L’incubo degli stupri in India non è tornato: c’è sempre stato, nascosto dall’ipocrisia di un’informazione e di una sensibilità popolare reattiva solo quando la tradizione machista indiana si manifesta sotto i riflettori delle grandi metropoli.
A quasi nove mesi dalla morte di Jyoti Singh Pandey, la studentessa di 23 anni violentata da sei uomini su un autobus a Nuova Delhi, venerdì mattina un nuovo stupro di gruppo ha rilanciato il tema della violenza di genere. La sera prima, una fotogiornalista di 22 anni stava lavorando assieme a un collega nel complesso di Shakti Mills, a Mumbai, ex area industriale abbandonata al degrado. Secondo le ricostruzioni, un paio di uomini si sono loro avvicinati e, guidandoli all’interno di un edificio in disuso, avrebbero malmenato e legato lui, violentando a turno la ragazza assieme ad altri tre uomini.
La giovane fotografa, ricoverata in ospedale con lesioni interne multiple, è in stato di shock, mentre, grazie agli identikit forniti dal compagno, le autorità sono riuscite ad arrestare uno dei cinque presunti stupratori, dicendosi già sulle tracce degli altri quattro.

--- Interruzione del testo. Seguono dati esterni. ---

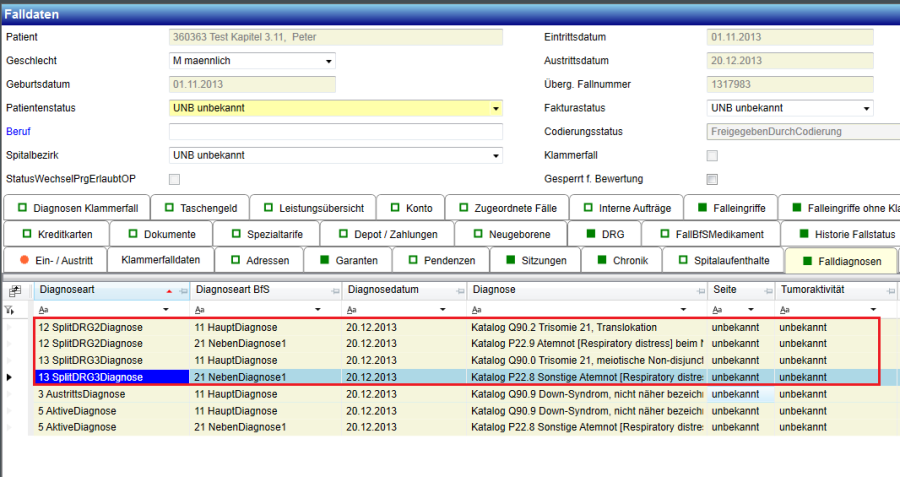Image resolution: width=900 pixels, height=477 pixels.
Task: Click the filter row funnel icon
Action: click(x=9, y=310)
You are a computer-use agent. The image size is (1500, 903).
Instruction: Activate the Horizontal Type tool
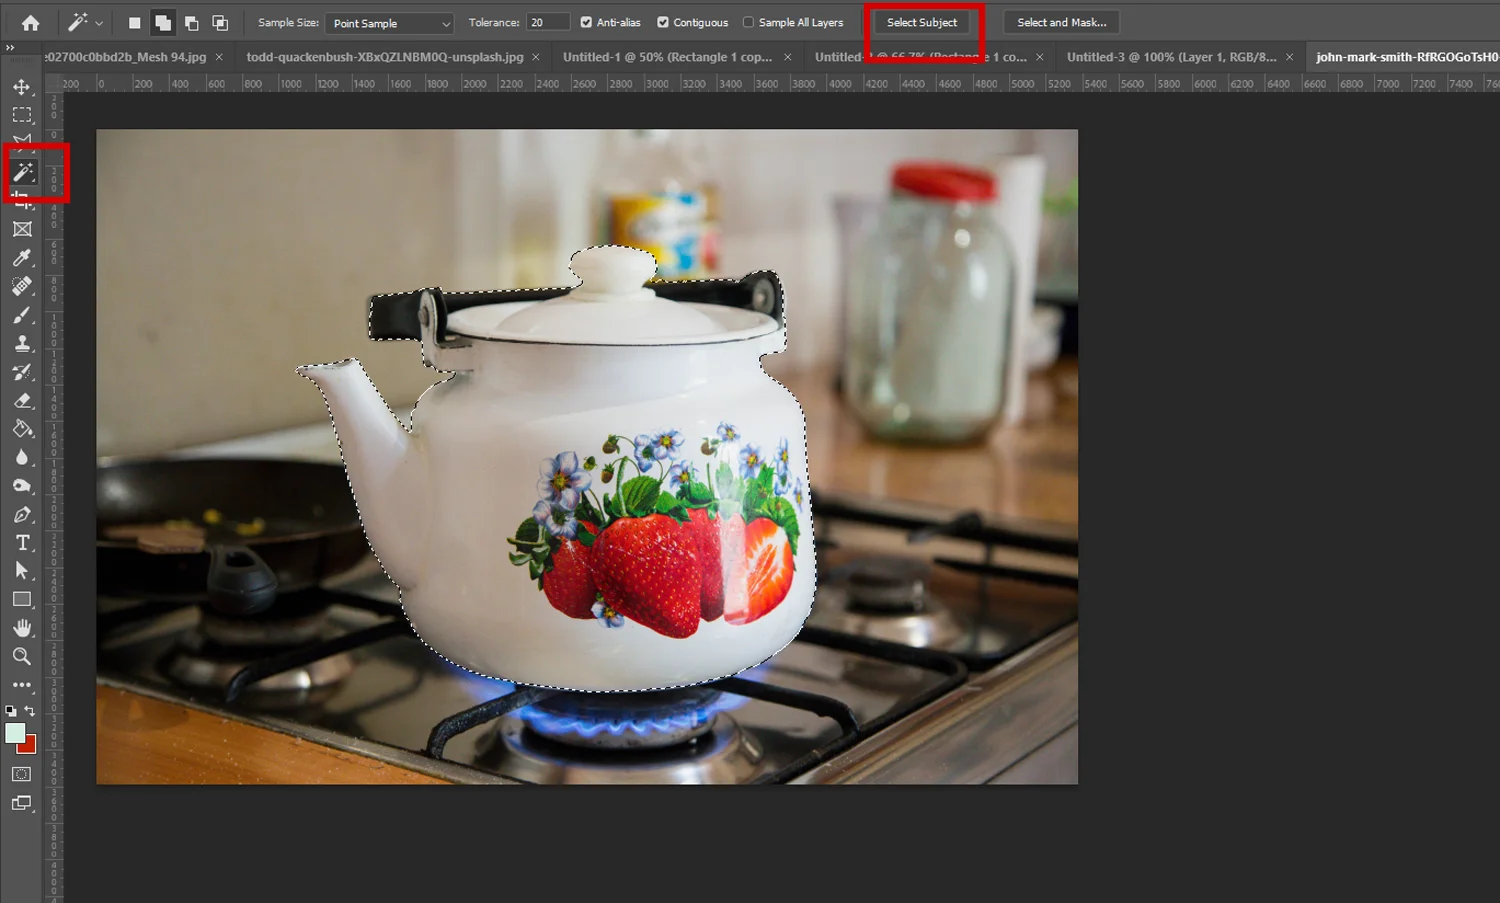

Il parallelismo coi fatti di Delhi va però al di là dei dettagli del crimine. Come lo scorso dicembre, la società e la politica indiana hanno reagito all’ennesimo caso di violenza di gruppo rimettendo in scena il paradigma dell’indignazione: le città indiane non sono sicure per le donne, lo Stato non garantisce la sicurezza delle nostre figlie, serve un inasprimento delle pene, castrazione o pena capitale. Il problema, ci si convince, è l’ordine pubblico.

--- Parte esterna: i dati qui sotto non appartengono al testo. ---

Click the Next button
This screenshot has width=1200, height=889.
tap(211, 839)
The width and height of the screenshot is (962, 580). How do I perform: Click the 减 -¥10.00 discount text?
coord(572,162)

Aggravato dalla convenzione che indicava nella moderna Mumbai la città modello per la sicurezza delle donne indiane, l’episodio è stato immediatamente fagocitato dalla campagna elettorale in corso, con l’opposizione nazionalista del Bharatiya Janata Party (Bjp) a guidare la contestazione durante i lavori della Rajya Sabha, la Camera Alta.
«Cosa sta facendo il governo per fermare questi episodi?» ha chiesto l’ex attrice, ora deputata del Bjp, Smriti Irani, esortando il resto dei colleghi all’opposizione a «non essere più spettatori muti di fronte alle violenze contro le donne».
Per tutta risposta, le autorità dello stato del Maharashtra – governato dall’Indian National Congress (Inc) di Sonia Gandhi – hanno assicurato una risoluzione veloce del caso, offrendo alla famiglia della vittima la difesa di Ujjwal Nikam, celebre avvocato impegnato in passato, tra gli altri, nel caso dell’attentato bombarolo a Mumbai nel 1993.
Ancora una volta, nella fretta di far prevalere la rule of law e rimarcare l’impegno della polizia come garante della sicurezza pubblica, le dichiarazioni ufficiali e il dibattito nazionale hanno evitato di affrontare la radice culturale di un’India sessista e discriminatoria, dove alle donne – in nome della tradizione e del pudore – vengono quotidianamente negate libertà di movimento ed emancipazione, arrendendosi di fatto ad una bestialità del maschio considerata condizione immutabile, genetica. Un’India dove la risposta alle molestie nei treni pubblici è ancora oggi la carrozza riservata alle donne. In questo panorama desolante, se non altro brilla una nuova consapevolezza delle ultime generazioni, che dalle strade di Delhi del dicembre scorso ai social network di oggi, cercano di stimolare una riflessione profonda.
«Ogni volta che una donna viene stuprata in una città, non facciamo altro che chiederci la solita vecchia domanda: è un posto sicuro per una donna? Perché non ci facciamo domande più dure? Domande che aiutino a sollevare delle questioni vere?» ha pubblicato Rachna Gupta sul suo account Facebook. Le stesse domande che imponevano i manifestanti universitari accampati davanti alla residenza del presidente Mukherjee nove mesi fa. E mentre col passare dei mesi la cronaca locale si riempiva di «stupri di serie b» – nelle campagne, con vittime tribali o di minoranze etniche – la democrazia più grande del mondo elargiva le proprie insufficienti risposte di ordine pubblico.